═════ Available data

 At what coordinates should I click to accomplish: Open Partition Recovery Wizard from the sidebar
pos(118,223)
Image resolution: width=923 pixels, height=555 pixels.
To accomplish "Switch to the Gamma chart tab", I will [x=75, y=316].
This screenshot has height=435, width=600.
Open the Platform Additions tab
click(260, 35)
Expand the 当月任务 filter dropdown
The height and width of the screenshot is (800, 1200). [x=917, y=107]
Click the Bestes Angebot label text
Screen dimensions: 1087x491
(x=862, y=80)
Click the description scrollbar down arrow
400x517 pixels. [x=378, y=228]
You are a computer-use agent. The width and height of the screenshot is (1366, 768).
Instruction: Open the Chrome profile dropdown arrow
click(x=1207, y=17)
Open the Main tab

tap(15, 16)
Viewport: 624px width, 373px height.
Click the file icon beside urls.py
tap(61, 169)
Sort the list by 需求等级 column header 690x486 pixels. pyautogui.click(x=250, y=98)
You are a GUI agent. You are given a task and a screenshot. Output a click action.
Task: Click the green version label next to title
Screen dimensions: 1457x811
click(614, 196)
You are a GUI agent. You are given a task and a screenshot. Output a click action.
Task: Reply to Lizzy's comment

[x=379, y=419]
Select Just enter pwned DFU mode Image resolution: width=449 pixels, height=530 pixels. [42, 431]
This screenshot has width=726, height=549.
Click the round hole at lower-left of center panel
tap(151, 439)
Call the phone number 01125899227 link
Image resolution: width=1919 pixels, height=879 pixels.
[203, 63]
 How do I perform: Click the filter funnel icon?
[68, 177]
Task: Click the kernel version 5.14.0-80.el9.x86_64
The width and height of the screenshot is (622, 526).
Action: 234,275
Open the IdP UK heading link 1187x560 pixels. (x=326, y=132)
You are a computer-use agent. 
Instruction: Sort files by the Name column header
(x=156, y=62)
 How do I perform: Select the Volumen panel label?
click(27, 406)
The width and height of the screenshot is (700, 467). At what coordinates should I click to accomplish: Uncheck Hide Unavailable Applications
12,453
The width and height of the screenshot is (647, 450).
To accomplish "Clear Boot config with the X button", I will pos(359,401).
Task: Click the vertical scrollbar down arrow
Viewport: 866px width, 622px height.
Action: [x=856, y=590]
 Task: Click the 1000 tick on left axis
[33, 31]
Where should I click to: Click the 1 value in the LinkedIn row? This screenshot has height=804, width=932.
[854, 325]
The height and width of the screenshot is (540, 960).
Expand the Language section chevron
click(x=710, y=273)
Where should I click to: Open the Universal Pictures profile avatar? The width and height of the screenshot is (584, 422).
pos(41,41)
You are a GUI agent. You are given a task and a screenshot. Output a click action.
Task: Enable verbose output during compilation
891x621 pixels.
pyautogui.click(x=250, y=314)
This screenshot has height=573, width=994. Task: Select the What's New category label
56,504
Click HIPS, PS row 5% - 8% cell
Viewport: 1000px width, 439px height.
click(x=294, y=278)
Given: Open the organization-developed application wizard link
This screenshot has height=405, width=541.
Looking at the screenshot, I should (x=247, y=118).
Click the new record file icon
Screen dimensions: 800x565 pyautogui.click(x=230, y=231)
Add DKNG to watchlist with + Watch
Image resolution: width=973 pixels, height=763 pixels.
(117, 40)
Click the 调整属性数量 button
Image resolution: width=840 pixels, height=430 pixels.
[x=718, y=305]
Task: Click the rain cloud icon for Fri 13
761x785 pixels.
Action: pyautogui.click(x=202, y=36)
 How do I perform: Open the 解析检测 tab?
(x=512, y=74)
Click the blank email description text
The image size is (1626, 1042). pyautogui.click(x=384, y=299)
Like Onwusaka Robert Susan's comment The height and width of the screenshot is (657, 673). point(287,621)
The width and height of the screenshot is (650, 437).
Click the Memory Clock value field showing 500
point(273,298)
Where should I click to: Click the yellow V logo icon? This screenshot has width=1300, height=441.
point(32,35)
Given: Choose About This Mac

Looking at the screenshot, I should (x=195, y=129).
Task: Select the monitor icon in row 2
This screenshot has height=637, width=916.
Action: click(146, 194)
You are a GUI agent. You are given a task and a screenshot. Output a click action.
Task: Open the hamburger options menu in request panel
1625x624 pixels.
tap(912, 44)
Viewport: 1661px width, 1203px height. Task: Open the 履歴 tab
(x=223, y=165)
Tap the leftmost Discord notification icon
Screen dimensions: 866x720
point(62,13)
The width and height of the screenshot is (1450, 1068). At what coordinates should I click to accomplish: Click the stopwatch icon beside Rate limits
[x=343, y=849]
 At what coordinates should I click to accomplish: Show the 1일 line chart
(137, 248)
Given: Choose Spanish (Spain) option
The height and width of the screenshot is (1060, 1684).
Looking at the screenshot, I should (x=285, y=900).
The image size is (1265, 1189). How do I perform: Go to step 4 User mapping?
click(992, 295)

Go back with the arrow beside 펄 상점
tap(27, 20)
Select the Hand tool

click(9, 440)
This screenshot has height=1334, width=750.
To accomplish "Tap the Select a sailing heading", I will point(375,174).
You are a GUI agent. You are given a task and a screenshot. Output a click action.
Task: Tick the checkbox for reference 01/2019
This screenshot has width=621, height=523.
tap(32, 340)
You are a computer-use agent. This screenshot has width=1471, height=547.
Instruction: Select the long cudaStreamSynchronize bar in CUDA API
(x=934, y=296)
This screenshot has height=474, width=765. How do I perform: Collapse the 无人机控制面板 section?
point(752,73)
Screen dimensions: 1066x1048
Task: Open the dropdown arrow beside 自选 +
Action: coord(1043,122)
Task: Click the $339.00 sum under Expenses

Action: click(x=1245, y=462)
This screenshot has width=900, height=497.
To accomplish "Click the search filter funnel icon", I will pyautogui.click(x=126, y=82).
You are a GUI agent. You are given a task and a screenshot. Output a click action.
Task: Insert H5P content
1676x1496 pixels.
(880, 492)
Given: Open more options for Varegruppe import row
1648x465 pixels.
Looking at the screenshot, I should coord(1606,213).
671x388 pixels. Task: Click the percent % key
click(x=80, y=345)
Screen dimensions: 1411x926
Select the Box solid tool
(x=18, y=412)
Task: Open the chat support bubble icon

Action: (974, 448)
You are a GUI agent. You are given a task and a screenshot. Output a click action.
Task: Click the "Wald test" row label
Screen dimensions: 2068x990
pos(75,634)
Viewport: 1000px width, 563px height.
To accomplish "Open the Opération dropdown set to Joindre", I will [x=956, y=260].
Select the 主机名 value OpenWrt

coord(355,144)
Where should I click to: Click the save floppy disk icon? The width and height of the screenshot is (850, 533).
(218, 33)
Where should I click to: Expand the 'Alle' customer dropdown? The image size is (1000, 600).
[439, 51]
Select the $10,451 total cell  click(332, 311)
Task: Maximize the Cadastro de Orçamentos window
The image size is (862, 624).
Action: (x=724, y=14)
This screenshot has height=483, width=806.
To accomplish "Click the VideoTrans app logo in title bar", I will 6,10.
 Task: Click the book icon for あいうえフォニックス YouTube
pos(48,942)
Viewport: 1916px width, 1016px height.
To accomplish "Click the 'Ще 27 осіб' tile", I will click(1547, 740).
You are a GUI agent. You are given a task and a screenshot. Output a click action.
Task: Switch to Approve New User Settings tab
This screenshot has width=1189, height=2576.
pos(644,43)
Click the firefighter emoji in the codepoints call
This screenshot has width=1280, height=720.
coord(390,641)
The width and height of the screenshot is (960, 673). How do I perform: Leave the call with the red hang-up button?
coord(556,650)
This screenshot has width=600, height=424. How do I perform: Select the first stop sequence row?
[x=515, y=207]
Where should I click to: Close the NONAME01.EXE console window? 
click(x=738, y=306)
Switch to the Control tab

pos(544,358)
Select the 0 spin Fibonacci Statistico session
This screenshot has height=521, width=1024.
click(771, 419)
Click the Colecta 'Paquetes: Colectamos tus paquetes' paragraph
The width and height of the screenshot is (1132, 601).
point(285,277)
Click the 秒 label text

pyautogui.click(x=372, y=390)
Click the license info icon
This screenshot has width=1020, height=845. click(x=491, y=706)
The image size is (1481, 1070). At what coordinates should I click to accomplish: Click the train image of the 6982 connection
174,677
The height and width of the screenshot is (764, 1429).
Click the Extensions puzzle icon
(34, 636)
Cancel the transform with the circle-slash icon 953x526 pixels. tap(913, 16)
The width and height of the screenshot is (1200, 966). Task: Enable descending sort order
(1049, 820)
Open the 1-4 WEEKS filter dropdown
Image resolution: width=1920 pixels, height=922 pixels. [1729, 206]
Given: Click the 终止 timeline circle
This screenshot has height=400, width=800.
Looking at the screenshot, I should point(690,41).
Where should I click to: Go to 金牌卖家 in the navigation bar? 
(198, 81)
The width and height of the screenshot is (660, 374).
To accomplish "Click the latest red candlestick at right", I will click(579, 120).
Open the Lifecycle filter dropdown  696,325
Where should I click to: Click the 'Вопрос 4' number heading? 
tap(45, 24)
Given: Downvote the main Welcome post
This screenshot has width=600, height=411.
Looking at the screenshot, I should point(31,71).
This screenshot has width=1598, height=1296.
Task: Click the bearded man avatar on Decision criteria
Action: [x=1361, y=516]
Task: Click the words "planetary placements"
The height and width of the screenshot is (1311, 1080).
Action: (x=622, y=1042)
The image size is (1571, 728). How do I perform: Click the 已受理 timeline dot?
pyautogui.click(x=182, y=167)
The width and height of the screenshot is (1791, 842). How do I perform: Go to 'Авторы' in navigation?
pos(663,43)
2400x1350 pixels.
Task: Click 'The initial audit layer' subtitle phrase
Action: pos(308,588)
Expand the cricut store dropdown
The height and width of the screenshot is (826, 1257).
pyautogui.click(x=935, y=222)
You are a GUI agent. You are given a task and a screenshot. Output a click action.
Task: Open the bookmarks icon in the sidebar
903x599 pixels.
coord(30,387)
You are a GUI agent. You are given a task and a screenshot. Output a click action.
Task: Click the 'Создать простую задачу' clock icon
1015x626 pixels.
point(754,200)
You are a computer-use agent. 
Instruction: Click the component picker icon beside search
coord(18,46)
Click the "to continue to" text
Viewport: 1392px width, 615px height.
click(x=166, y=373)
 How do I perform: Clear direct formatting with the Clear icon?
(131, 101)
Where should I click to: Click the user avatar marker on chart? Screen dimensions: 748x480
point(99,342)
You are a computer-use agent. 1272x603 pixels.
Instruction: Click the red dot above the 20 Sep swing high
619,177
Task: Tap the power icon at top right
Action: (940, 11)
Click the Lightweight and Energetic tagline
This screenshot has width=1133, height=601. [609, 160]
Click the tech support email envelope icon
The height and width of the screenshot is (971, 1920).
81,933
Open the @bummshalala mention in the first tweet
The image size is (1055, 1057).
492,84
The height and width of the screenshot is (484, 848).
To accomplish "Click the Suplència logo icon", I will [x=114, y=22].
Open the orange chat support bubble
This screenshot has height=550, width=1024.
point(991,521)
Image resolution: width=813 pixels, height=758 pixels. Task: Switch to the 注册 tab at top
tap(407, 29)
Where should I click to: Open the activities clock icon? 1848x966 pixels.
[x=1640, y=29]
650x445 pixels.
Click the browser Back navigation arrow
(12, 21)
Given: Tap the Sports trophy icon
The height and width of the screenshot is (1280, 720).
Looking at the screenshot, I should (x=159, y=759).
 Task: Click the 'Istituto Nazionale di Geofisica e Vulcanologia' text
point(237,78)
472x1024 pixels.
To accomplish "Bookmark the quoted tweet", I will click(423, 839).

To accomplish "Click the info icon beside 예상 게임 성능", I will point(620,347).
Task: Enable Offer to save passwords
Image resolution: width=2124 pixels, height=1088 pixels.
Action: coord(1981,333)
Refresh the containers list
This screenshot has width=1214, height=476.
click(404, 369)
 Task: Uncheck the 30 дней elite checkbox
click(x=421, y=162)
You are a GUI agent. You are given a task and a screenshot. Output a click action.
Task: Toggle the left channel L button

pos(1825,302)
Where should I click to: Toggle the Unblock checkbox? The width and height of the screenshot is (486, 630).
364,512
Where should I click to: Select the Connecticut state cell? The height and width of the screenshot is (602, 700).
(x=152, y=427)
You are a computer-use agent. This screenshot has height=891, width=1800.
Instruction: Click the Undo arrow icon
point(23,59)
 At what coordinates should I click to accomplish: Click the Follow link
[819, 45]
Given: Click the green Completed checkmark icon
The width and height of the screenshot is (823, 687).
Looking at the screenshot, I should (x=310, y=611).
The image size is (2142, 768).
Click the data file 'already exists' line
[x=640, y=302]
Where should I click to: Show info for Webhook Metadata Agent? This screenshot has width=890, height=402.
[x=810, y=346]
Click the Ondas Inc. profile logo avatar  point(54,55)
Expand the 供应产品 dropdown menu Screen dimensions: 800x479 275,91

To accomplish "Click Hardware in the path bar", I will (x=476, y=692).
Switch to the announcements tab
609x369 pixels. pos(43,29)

══════════

_Aim of the task_
Your answer should be all lines from the data that contain "tweet".

_Solution_
Open the @bummshalala mention in the first tweet
To accomplish "Bookmark the quoted tweet", I will click(423, 839).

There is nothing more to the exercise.